La acción de los comerciantes, en general, es la acción de la inmoralidad. El progreso rápido del comercio, que es lo que busca el comerciante, está basado en la acción de la inmoralidad; en el engaño, en el fraude, en la falsificación, en el robo, en la explotación más desenfrenada del pobrerío que es la clientela más numerosa del comerciante inescrupuloso de los barrios pobres.

¿Y esto… también llamaremos progreso? Esto que ha progresado tanto en el transcurso de los últimos cien años, ¿también es digno de asociarle al entusiasmo de las festividades centenarias?

La clase rica no sufre por esto. Ella compra en sus grandes almacenes los frutos escogidos de la producción mundial. Se fabrica y se produce especialmente para ella. El monopolio de la producción en sus propias manos y la posesión de la riqueza le garantiza este privilegio. La clase pobre no puede gozar de estos privilegios. Ella es la escogida como víctima única de la voracidad inmoral de la clase comercial.

Una parte del pueblo, formada por obreros, los más aptos, por empleados, pequeños industriales salidos de la clase obrera y algunos profesionales, pero todos considerados dentro de la clase media, ha podido realizar algún progreso. Han constituido organismos nuevos: sociedades de socorro de ahorro, de resistencia a la explotación, de educación, de recreo y un partido popular llamado Partido Demócrata. Esta manifestación de la acción es el único progreso ostensible de la moral y de la inteligencia social del proletariado, pero es a la vez la acusación perenne a la maldad e indolencia común.

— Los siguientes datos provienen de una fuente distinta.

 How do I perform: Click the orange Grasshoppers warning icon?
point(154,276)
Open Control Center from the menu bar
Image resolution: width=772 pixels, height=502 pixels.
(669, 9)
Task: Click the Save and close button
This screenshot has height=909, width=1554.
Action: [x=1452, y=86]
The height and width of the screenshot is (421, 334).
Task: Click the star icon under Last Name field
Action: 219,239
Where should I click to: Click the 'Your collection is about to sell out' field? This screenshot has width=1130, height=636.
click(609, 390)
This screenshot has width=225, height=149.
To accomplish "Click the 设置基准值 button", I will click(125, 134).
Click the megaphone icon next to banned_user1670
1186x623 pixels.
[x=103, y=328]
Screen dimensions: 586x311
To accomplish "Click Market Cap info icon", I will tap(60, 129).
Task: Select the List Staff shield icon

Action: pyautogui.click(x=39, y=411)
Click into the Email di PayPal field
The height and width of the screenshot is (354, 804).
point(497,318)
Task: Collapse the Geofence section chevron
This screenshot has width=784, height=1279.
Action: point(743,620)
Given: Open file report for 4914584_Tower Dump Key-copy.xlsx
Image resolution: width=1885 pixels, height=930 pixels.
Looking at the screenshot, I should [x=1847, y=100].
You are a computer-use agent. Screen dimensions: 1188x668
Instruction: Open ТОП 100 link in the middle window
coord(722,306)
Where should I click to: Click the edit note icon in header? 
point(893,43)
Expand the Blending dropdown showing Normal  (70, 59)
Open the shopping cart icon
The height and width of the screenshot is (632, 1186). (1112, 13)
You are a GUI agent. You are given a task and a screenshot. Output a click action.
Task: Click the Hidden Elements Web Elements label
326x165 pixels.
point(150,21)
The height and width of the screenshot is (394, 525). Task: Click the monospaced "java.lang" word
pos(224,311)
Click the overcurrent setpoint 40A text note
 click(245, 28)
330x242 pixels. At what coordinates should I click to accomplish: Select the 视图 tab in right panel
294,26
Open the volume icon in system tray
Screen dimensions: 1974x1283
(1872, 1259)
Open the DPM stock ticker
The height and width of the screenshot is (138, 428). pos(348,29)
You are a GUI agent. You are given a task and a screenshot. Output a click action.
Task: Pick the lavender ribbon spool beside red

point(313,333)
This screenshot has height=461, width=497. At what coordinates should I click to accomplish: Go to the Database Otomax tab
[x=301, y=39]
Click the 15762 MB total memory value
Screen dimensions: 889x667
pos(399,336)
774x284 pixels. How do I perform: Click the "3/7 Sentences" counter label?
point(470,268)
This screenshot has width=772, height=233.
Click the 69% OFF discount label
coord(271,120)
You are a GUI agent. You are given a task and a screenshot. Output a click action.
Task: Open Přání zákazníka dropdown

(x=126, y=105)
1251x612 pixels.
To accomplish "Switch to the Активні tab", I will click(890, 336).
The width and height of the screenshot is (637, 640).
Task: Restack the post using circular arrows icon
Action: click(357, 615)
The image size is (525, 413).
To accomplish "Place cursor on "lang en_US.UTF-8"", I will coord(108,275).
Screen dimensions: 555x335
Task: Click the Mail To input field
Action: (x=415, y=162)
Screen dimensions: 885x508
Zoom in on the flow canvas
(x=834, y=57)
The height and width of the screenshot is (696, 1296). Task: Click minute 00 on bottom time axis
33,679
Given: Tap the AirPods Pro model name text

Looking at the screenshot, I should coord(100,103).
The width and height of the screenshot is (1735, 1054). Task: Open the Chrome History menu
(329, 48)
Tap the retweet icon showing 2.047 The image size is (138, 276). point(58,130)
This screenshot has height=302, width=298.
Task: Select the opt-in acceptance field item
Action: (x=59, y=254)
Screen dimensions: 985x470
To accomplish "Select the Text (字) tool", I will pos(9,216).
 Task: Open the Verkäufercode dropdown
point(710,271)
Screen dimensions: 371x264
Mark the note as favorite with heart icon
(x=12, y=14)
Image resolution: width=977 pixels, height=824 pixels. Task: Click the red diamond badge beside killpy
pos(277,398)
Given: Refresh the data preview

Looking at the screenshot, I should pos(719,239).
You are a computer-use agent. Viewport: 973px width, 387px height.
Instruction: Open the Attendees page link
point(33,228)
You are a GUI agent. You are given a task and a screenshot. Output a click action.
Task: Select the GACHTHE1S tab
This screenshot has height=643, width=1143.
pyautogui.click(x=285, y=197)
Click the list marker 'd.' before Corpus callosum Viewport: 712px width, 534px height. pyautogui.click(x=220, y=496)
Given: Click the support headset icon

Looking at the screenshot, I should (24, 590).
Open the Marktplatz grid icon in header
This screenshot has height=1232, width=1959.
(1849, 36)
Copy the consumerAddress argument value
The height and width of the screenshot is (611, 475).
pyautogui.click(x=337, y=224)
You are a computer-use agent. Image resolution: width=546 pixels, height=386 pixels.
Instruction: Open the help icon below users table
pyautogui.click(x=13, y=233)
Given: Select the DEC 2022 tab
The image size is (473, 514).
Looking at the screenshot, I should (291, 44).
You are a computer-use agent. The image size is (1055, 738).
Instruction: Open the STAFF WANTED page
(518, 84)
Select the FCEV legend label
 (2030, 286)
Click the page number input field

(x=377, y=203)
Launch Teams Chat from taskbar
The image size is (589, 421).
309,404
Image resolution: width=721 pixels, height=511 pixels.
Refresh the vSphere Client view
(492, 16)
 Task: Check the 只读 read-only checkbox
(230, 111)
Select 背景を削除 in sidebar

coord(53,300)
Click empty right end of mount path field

Para atenuar el hambre de su miseria en las horas crueles de la enfermedad, el proletariado fundó sus asociaciones de socorro. Para atenuar el hambre de su miseria en las horas tristes de la lucha por la vida y para detener un poco de feroz explotación capitalista, el proletariado funda sus sociedades y federaciones de Resistencia, sus mancomunales. Para ahuyentar las nubes de la amargura creó sus sociedades de recreo. Para impulsar su progreso moral, su capacidad intelectual, su educación, funda publicaciones, imprime folletos, crea escuelas, realiza conferencias educativas.

Mas, toda esta acción es obra propia del proletariado, impulsado por el espíritu de conservación, y es un progreso adquirido a expensas de sacrificios y privaciones.

¡Para este progreso no es tiempo aún de festejarle su centenario!

Digamos la verdad: el bien inmenso que ha producido la República fue la creación y desarrollo de la burocracia chilena y fue también la posesión de la administración de los intereses- nacionales. La burocracia que goza de esta situación, ella sí que tiene motivo de regocijo justificado si mira egoístamente su situación. ¡Nosotros no!